A database schema applies to data from a single source — say your Salesforce data. When you replicate a data source using an ELT tool like Fivetran into a data warehouse like Amazon Redshift, Google BigQuery, Snowflake or Microsoft Synapse Analytics, you need a schema to describe the data in the new repository.
A data catalog, by contrast, describes all the data in your organization, across all data sources and repositories. We’re most interested in what's in the analytics repository — everything that comes from every SaaS platform and internal database you’ve replicated.
You use a database schema to define the data; you use a data catalog to maintain and access it.
Just as a library has a catalog to help readers discover books they’re interested in, an enterprise can develop a data catalog that gives an overarching view of its data assets. A data catalog can perform automated discovery of data sets, both for building the initial catalog and for ongoing discovery of new data sets. It uses an automated discovery process to build data dictionaries.
A data dictionary contains definitions of data sets and elements along with metadata that describes them, such as field data types and constraints.
But for the data catalog, the data dictionary is just a base to build on. The catalog encompasses relationships between data sets, data lineage (where each data element comes from and where it’s used), and a glossary entry for each field that explains how it’s used in the organization. It provides a visual interface to the data for analysts, with search capabilities so they can find exactly what data they’re interested in.
One of the biggest benefits of a data catalog is that it can make analytics easier for folks who aren’t experts. You can certainly do analytics without one, but a data catalog is a useful reference tool for people who write reports and dashboards. It helps self-service analysts see what data is available for analytics, where it comes from, and what other data it’s related to.

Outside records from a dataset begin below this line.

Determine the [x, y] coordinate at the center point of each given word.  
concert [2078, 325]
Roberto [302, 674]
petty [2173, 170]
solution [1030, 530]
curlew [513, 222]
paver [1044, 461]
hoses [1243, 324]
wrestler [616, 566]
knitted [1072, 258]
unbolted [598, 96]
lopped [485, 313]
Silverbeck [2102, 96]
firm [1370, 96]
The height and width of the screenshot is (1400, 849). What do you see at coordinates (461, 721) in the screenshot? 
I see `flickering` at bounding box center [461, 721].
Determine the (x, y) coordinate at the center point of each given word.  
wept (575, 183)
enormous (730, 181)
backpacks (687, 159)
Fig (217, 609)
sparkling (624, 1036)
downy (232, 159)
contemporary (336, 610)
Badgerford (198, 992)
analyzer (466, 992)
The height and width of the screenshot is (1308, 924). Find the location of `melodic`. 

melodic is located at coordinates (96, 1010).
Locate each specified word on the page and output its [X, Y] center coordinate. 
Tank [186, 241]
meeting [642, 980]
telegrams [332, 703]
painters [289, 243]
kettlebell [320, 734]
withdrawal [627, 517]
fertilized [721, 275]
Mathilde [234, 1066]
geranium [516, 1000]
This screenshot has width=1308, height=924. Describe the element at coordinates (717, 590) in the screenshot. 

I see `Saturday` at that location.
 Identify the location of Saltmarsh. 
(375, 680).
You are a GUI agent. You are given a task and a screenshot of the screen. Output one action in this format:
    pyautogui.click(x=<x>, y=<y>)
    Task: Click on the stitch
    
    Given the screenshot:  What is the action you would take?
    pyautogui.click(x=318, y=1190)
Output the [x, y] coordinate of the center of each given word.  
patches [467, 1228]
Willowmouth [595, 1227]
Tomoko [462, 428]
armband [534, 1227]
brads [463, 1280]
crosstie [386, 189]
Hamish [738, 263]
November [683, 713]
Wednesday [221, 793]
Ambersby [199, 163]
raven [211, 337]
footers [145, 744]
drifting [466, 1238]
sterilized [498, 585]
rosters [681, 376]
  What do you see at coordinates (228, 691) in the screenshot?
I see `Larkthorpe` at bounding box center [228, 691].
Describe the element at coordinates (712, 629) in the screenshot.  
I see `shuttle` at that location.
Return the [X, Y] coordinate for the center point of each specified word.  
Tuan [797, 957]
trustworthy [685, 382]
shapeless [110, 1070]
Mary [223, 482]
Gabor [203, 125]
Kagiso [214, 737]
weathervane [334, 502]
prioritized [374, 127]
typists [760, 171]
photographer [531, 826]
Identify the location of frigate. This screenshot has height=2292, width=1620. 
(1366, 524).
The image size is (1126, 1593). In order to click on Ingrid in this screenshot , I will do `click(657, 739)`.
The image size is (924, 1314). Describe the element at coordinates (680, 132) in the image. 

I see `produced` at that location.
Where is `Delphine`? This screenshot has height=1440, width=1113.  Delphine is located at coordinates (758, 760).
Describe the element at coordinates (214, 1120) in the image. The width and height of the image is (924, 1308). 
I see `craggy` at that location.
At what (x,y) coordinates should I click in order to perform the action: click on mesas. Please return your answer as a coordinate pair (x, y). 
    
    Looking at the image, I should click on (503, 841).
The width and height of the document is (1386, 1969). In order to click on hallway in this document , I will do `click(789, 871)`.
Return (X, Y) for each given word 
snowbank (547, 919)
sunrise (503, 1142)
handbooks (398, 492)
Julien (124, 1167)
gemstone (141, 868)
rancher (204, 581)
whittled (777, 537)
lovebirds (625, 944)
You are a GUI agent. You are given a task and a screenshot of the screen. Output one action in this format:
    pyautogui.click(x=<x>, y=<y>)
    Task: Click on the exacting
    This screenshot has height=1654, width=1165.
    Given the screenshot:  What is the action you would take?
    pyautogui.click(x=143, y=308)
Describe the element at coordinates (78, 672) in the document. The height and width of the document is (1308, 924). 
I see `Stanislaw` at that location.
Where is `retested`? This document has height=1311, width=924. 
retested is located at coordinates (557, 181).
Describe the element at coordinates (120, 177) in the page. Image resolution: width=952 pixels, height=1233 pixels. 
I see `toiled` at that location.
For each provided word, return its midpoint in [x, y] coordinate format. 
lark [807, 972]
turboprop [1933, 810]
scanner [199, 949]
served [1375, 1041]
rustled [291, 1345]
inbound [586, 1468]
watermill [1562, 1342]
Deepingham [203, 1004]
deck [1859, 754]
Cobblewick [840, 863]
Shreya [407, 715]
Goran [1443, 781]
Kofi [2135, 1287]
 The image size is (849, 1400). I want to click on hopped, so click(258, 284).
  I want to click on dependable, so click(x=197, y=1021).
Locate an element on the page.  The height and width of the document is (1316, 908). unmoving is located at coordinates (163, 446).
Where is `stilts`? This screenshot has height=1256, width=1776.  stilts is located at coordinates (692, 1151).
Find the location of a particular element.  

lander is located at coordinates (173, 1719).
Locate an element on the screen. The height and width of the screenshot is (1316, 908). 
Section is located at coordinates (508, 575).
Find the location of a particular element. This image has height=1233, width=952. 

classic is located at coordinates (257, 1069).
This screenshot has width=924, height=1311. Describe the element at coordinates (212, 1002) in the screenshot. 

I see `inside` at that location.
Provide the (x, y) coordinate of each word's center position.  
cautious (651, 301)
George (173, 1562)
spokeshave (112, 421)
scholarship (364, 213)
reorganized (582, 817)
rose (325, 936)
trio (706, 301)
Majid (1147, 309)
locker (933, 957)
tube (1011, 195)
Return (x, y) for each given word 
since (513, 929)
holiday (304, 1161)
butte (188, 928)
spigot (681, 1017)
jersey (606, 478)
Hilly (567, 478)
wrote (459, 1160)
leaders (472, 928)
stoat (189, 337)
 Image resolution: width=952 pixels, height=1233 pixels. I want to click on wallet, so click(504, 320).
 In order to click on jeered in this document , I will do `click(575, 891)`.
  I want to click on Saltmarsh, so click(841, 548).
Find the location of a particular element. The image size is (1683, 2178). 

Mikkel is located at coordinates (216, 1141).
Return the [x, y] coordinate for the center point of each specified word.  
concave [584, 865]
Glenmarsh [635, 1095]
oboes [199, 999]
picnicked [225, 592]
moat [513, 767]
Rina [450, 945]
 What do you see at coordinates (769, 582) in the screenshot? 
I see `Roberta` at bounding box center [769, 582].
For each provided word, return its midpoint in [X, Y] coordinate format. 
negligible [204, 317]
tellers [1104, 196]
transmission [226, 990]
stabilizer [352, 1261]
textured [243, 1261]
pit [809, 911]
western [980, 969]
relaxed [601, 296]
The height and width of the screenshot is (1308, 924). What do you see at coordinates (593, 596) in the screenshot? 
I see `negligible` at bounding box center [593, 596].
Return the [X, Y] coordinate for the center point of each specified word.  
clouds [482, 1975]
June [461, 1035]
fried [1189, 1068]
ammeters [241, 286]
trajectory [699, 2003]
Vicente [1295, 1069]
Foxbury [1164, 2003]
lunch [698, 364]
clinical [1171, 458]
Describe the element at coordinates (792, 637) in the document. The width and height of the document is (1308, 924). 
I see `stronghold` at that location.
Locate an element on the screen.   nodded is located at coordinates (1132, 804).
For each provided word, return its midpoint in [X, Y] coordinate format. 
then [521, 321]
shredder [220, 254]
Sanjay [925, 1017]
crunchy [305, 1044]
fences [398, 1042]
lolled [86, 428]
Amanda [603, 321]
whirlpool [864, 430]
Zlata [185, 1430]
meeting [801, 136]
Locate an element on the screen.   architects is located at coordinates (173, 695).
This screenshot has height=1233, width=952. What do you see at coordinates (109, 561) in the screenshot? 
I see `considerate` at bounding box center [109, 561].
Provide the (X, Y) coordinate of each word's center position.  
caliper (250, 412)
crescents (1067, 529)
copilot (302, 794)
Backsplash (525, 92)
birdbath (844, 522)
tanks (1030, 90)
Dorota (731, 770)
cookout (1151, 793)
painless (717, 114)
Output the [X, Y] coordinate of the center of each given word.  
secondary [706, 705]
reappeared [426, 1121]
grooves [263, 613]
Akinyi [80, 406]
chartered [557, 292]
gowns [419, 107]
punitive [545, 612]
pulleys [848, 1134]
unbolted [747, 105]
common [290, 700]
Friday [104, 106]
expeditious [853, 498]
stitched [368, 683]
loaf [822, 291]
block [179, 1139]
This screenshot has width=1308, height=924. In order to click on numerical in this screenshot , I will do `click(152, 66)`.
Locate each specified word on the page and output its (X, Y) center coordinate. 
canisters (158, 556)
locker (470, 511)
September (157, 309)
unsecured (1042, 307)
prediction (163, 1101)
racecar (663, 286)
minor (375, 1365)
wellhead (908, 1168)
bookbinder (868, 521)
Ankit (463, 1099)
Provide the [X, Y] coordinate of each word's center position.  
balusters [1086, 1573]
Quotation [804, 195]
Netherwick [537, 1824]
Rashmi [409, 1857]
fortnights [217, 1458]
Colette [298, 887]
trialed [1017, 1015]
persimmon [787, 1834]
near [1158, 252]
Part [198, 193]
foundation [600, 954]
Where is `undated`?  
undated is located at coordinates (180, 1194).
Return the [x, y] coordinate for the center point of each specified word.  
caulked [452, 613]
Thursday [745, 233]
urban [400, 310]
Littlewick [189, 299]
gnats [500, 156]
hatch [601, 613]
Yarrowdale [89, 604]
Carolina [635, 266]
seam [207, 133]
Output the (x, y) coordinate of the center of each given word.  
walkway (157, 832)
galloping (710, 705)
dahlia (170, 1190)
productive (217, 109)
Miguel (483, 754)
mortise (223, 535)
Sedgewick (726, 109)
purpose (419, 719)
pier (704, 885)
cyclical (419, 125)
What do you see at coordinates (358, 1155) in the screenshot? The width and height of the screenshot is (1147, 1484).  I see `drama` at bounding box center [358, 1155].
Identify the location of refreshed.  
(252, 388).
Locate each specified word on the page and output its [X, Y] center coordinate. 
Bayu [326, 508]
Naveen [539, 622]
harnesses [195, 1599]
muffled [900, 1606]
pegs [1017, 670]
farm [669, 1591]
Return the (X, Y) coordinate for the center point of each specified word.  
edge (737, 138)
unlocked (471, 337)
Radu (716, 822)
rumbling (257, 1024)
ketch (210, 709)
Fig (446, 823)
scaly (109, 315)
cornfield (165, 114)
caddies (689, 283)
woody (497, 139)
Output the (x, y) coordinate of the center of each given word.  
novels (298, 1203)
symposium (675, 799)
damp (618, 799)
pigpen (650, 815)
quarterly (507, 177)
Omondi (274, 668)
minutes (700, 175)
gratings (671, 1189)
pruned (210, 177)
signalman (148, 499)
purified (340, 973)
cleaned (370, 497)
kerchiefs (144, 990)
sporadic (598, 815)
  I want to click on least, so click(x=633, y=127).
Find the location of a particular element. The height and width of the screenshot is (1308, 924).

Finding the right data catalog
You could build your own data catalog, just like you could build your own data pipeline, but there’s no need. Dozens of software vendors offer data catalog tools that run on-premise or as a service. (We recommend the latter.) It makes sense to use these products and let your developers spend their valuable time working on software that improves your own products instead of building infrastructure tools.
However, a data catalog isn’t one of those products you install and it just works. You need to designate a database administrator or data engineer to keep the data catalog up to date and available.
Different data catalog services are suited for different use cases, so it’s a good idea to narrow your search by seeing how well each one fits your use case. Some data catalogs handle data in data lakes, which makes them suitable for data science use cases. Others are more business-oriented, and therefore probably what anyone reading this post is looking for.
You want a data catalog that can read metadata from transactional databases, NoSQL databases, and data warehouses — in other words, anywhere that your organization stores data.
Best practices for data catalog development
If you decide to build a data catalog, the usual advice for developing software products applies. Start small, with a catalog oriented for use by a team that’s already happy with you.
Once you’ve worked out any difficulties, move on to more widely used data sets that hold core customer transaction data.
Finally, expand availability to other groups and departments in the organization, starting with people in roles similar to the use cases you’ve already deployed the software to.
Your data catalog should generate a data dictionary by autodiscovery. Then the people who know the data best should profile the data to let people creating reports see how each data element is used in the organization.
Between the built-in capabilities of the software and the skills of a database administrator, you should define the relationships between tables, fields, and other elements in the catalog. You can then build a representation of data lineage that tracks data from its origin to its destination, which enables the organization to trace data issues back to their root cause.
Over all of that functionality, security is paramount. After all, an organization’s value is locked up in its data. Your data catalog should offer data encryption, role-based security, and audit logs that show who accessed what data when.
Once you have the data catalog rolled out, be sure to offer training to everyone in the organization who might use it, and make the training materials available as documentation.
Make your analysts happy
How do you know that you’ve done a good job implementing a data catalog? If your team is using it regularly and they express satisfaction (or at least you don’t hear complaints) then you’ve succeeded in creating a useful enterprise data catalog.